J’y ai rencontré des êtres remarquables, producteurs, journalistes, présentateurs, qui se préoccupent plus de qualité artistique que de chiffres de vente. Ce sont des « ouvreurs d’oreilles » qui s’adressent à la sensibilité et à l’intelligence de leurs auditeurs. Dans une époque frileuse, conformiste et
aveuglément mercantile, ces incorruptibles, réfractaires au clientélisme, ne craignent ni d’être sincères devant un micro ni de prendre des risques dans leurs choix musicaux. Alliés fidèles, ils contribuent à faire connaître une foule de musiciens, dont je fais partie. Telle est leur noble conception d’une radio de service public.

France Musique, bastion de résistance à la dictature commerciale, mais pour combien de temps encore ?
Car j’entends aujourd’hui de funestes présages, notamment quant à la place du jazz et des musiques improvisées dans ses programmes.
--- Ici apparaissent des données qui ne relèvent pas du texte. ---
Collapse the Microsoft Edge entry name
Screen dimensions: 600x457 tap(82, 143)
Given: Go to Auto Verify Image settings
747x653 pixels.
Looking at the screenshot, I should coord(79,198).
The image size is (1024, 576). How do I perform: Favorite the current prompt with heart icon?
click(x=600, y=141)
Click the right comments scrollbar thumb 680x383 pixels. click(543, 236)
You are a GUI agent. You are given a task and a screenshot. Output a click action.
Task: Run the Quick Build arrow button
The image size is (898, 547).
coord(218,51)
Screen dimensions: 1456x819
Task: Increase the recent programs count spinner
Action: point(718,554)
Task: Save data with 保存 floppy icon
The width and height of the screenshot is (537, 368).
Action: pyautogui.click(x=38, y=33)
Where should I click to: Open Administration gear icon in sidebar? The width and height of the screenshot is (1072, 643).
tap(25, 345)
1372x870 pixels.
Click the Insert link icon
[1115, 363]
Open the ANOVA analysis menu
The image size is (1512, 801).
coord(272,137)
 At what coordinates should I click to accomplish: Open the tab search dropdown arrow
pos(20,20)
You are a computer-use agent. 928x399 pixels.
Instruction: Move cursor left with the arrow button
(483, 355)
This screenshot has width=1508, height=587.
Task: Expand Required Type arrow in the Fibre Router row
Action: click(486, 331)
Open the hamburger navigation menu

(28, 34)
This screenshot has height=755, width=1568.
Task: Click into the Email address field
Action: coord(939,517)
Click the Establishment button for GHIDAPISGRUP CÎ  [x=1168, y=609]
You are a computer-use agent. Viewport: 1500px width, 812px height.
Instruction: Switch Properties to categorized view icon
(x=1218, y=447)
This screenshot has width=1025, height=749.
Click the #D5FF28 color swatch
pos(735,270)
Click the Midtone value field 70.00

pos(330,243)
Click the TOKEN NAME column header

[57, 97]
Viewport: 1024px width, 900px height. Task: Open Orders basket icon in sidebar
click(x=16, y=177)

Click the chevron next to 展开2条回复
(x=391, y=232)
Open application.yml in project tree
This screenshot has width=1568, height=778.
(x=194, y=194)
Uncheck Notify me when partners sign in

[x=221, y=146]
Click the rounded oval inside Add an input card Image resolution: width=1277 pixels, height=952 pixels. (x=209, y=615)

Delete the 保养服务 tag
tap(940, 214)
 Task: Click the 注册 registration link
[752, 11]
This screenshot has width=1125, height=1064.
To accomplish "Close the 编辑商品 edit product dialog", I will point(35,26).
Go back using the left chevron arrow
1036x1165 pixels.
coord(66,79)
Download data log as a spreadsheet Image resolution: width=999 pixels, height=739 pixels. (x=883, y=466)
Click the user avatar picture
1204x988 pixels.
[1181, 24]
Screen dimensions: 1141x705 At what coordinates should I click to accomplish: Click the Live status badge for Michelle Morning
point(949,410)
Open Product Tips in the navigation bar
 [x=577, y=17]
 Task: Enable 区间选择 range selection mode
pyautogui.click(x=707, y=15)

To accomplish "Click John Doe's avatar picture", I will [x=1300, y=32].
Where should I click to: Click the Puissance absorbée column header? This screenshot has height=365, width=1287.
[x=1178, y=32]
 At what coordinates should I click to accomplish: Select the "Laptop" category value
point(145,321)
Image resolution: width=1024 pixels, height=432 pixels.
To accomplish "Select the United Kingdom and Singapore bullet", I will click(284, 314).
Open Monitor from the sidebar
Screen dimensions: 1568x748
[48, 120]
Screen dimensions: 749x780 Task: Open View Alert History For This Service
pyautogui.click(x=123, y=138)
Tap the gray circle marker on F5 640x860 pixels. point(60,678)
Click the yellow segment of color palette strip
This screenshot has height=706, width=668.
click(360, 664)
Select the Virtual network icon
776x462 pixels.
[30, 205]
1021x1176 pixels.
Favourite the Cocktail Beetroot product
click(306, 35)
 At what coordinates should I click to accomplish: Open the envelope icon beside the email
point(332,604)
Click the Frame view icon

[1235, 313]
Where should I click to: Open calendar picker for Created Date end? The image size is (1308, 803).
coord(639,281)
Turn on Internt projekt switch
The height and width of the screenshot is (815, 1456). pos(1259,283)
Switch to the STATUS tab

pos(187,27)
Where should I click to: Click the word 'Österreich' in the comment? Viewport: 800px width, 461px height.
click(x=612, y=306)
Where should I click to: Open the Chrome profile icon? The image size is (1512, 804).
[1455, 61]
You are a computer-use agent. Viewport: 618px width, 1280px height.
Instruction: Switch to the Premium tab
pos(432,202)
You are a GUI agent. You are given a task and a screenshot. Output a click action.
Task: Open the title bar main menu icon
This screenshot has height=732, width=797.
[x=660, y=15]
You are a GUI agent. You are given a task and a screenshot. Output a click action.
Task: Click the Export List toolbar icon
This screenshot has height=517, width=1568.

L’émission « A l’improviste », passionnant laboratoire de création instantanée, se retrouve sévèrement tronquée ; d’autres émissions dites « de plateau » qui invitent des
musiciens à venir jouer en direct, ont, un temps, également été menacées. Comment ne pas déceler là-dessous un désir de cette rationalisation, à l’œuvre dans tous les domaines de la société, synonyme en l’occurrence d’appauvrissement culturel ? Comment ne pas soupçonner la tentation du formatage et de la complaisance pour racoler plus d’auditeurs ?

Je m’inquiète donc pour l’avenir de nos musiques (et pour ceux qui les défendent passionnément) sur cette radio. Auditeurs et musiciens, restons vigilants, ne laissons pas France Musique perdre son âme et l’art devenir un banal objet de consommation !

par Guillaume de Chassy // Publié le 30 août 2010

[1Frigyes Karinthy (1887-1938), poète et écrivain hongrois.